- PROBLEM STATEMENT -
Check every line of the entries for "width", and copy the lines that hold it.

- DATA RECORDS -
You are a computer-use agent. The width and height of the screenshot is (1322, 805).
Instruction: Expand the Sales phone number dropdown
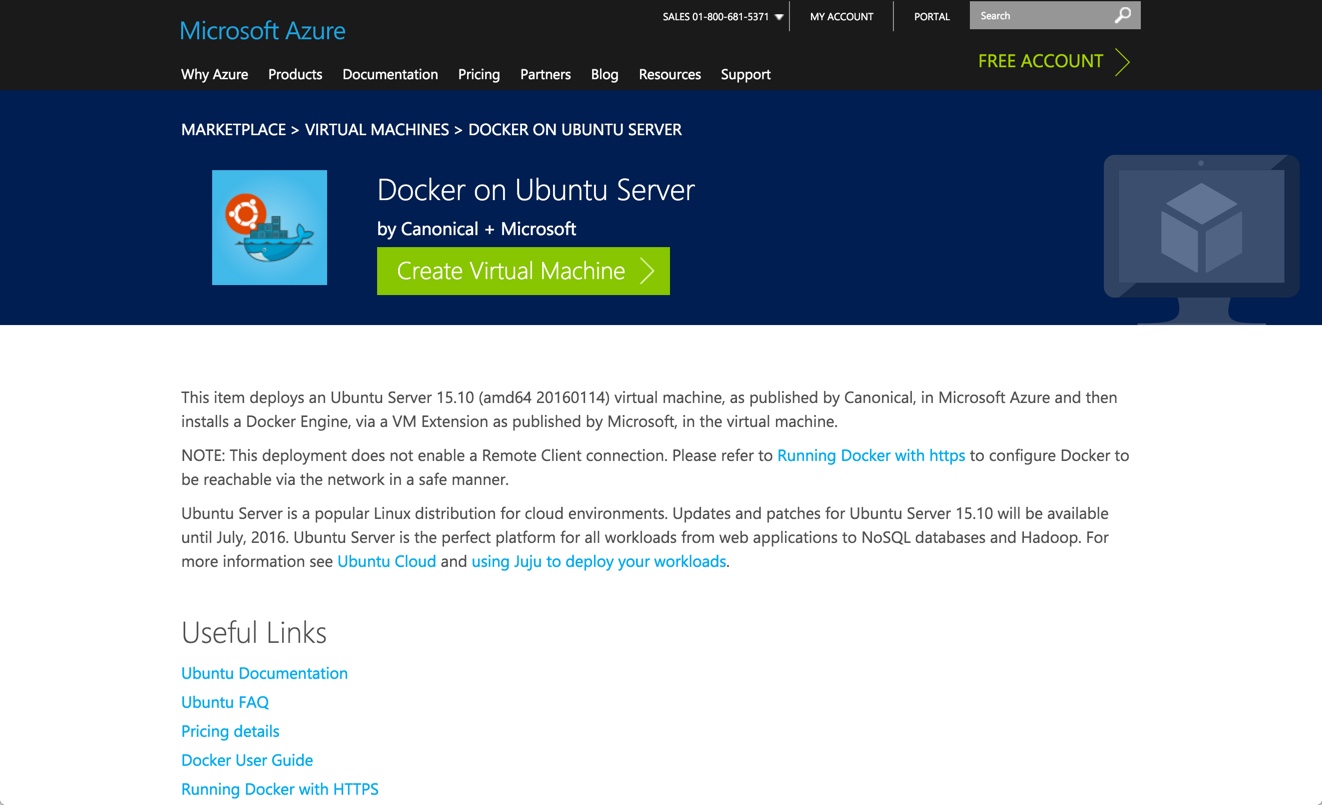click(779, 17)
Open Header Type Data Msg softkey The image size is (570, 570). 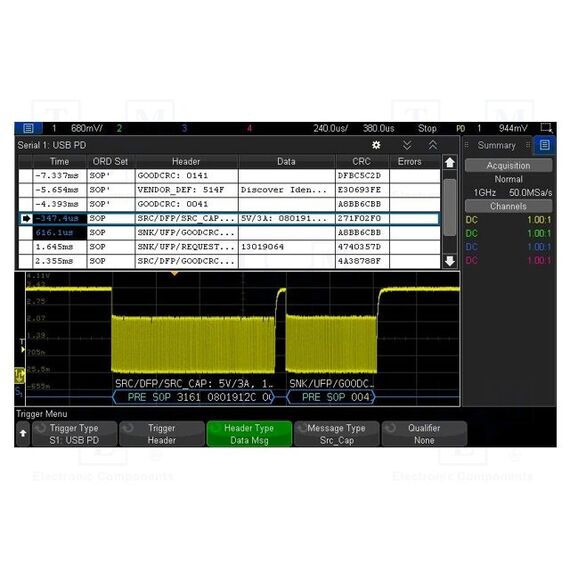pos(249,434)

---

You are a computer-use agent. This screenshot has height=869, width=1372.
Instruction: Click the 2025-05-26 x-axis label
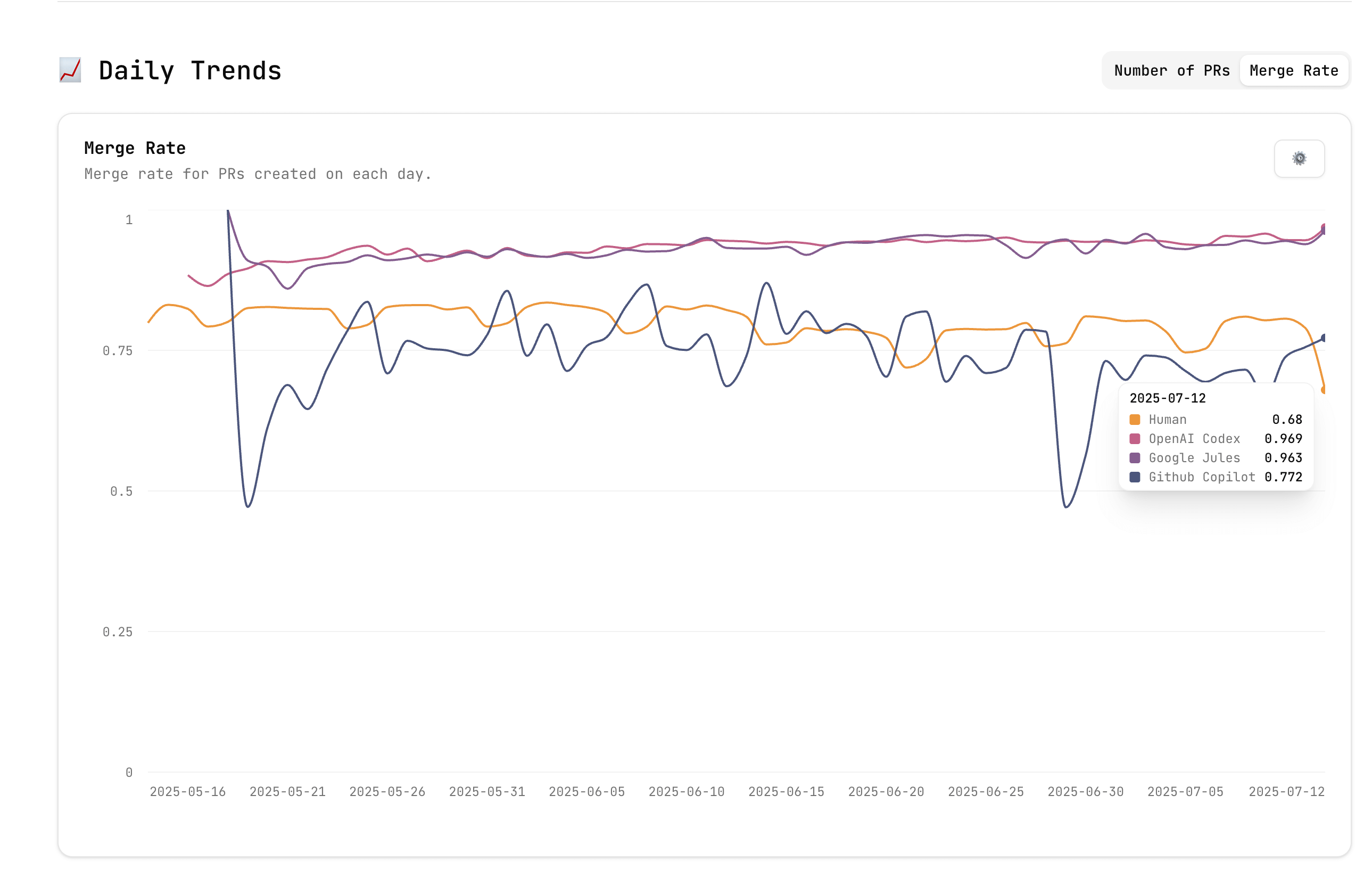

- EXPECTED OUTPUT -
You are a computer-use agent. The width and height of the screenshot is (1322, 805).
You are a computer-use agent. This screenshot has height=869, width=1372.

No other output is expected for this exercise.